Dead Horse Point State Park features a dramatic overlook of the Colorado River and Canyonlands National Park. Millions of years of geological activity created this view. It’s amazing to see what nature can make in a long period of time. Deposition of sediments of oceans, freshwater lakes, wind, and sand dunes created the rock layers of canyon country. Now we are seeing the amazing shapes post-errosion.
This is truly a special part of this world.
The park is located in 5,900 ft elevation. Even in this harsh environment with extreme temperature and lack of water source, plants and animals live around here. Plants grow very slow; 15 ft tall tree may be hundreds of years old. Most animals are nocturnal.
Dead Horse Point is a peninsula of rock atop sheer sandstone cliffs. The peninsula is connected to the mesa by a narrow strip of land called the neck. There are many stories about how this land got its name. One of the stories say that the name came from its use as a natural pen for mustangs by cowboys in the 19th century. The plateau is surrounded by sheer cliffs 2,000 ft high with only a narrow neck of land 27m wide connecting the mesa to the main plateau. That was the reason why it was easy for the cowboys to fence off the narrow neck and keep the wild horses from running away. One time for some unknown reason, horses were left on the waterless point where they died of thirst within view of the Colorado River 2,000 ft below.

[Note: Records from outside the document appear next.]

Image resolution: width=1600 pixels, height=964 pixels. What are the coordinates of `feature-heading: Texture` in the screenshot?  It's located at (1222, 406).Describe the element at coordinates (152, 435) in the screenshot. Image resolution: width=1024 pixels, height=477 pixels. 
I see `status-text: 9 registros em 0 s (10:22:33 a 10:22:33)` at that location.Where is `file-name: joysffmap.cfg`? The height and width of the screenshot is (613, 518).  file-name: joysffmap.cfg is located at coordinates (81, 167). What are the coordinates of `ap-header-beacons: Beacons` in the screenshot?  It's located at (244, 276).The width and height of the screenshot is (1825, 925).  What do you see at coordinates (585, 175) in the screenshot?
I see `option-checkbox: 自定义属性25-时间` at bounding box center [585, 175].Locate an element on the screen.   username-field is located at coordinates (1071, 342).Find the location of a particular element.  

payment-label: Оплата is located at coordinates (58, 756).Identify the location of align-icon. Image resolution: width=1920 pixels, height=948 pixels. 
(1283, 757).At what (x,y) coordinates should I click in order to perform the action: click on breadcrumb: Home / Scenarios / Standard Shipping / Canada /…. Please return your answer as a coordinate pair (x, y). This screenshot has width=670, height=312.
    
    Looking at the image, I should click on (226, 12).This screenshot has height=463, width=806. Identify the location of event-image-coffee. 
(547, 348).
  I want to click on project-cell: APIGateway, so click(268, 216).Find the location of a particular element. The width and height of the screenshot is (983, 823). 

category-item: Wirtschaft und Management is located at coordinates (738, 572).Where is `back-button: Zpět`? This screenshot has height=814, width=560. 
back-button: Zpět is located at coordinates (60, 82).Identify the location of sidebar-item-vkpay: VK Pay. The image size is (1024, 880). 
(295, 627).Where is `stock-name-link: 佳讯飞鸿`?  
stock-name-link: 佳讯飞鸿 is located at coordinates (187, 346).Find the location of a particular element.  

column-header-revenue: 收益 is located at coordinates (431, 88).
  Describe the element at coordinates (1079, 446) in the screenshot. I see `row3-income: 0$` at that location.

Because of its dramatic overview, it’s a popular location for sunrise and sunset photography. We arrived when the sky was still dark. We set up the tripods and waited for more light. I didn’t know what to expect to see here until I looked back. There was vast landscape behind me, still dark, waiting to be discovered. It was my very first impression of the canyonlands. I had a great morning admiring the scenery I’ve never seen before. The world is a wonderful place that gives a joy of discovery like this.